Taylor Owen is a CIGI senior fellow and director of the Centre for Media, Technology and Democracy in the Max Bell School of Public Policy at McGill University.Ben Scott is executive director at Reset, an initiative focussed on tackling digital threats to democracy.

One of the most acute and pernicious problems the COVID-19 pandemic has surfaced is the danger of undermining the reliability of information in our democracies.

The search for trusted information in a crisis exposes the architecture of power at the intersection of media, society and government. It isn’t what it used to be. Newspapers and broadcasters dedicated to public service journalism remain central to our media landscape.
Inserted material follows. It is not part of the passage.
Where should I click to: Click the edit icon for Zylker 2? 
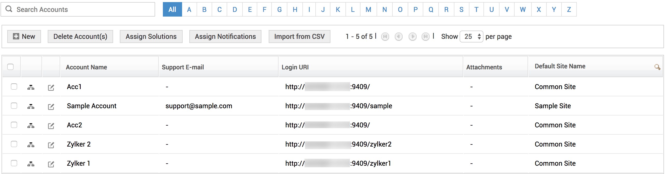pos(51,145)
But they are no longer the gatekeepers of information in our society. For better and (mostly) worse, that role is now played by digital media platforms like Google and Facebook.
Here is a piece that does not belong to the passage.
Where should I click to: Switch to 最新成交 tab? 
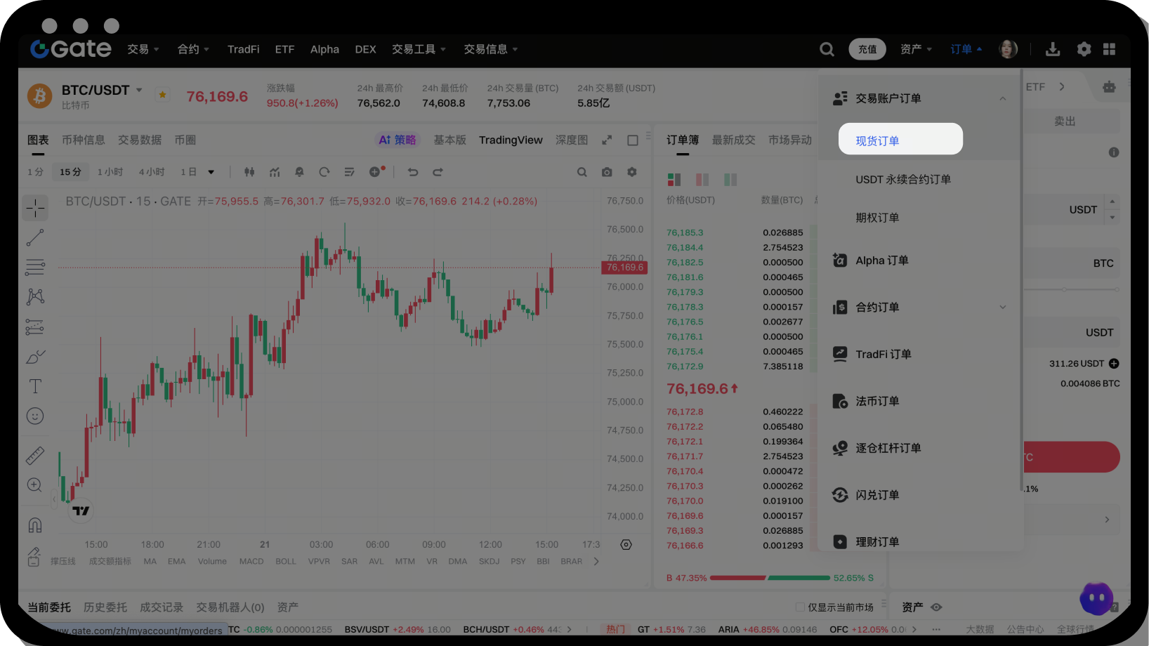pos(733,140)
Internet platforms are not designed to give us quality information; they are calibrated to maximize attention capture and corporate profit. The editorial role is now played by complex algorithms devoid of local context, culture and histories. The result is that conspiracy theories about the pandemic are flooding Facebook, YouTube and Twitter. It turns out replacing newsroom editors with advertising technology is terrible for democracy and society.

This means that misinformation, disinformation, online hate, state propaganda and partisan news are not simply unfortunate byproducts of an open internet. They are structural flaws in our information ecosystem.

The platforms — to their credit — have made some efforts to push back against the public-health-harming noise cascading over their systems. But these efforts aren’t nearly enough.

The ad tech keeps pushing forward harmful content. False accusations about migrants carrying COVID-19, fake remedies and cures, attacks on adversaries to blame them for the pandemic, and good old-fashioned conspiracies circulate unabated.

As we reimagine the world post-COVID, we believe that we will see a wholesale rethinking of our information ecosystem.

Realigning the commercial incentives of Big Tech with the values of democracy and social welfare does not mean a government-imposed standard for truth or draconian limits on free speech.

The starting point for restoring a healthy relationship between media and democracy will be rules governing data and algorithms. This is the heart of the matter. The sins of digital media monopolies start in the massive dragnet of data collection they perform every day that in turn informs audience profiling and content targeting. And this data feeds an automated system of information curation (what we used to call the work of the newsrooms) that is programmed to service the advertiser, not the public. With modernized rules that limit data collection and restrict how it can be used, we can weaken the machine of disinformation.

Second, every major industry that has a deep impact on social welfare, like financial services or pharmaceuticals, is overseen by public institutions. Global companies that control information markets should be no different. We will see global governance overseeing the flows and storage of data, co-ordinating content moderation policies, and forcing norms of transparency on the financial and algorithmic models that drive the attention economy. We will also see countries, finally, begin to co-ordinate their digital polices in order to create sufficient market pressure to change the behaviours of these global companies. Major interventions in competition policy to restrain the power of monopolies, reshape markets and open opportunities for new entrants will be critical.

Third, we will also begin to see a new wave of investment in public media and digital literacy. The crisis of public health information ushered in by this pandemic will be our wake-up call.

In our post-pandemic world, we will know with clear-eyed certainty that leaving the reliability of information in our societies to the incentives of the attention economy has tragic consequences. Citizens will demand a better world, and democratic governments will finally rise to challenge of governing our digital public sphere.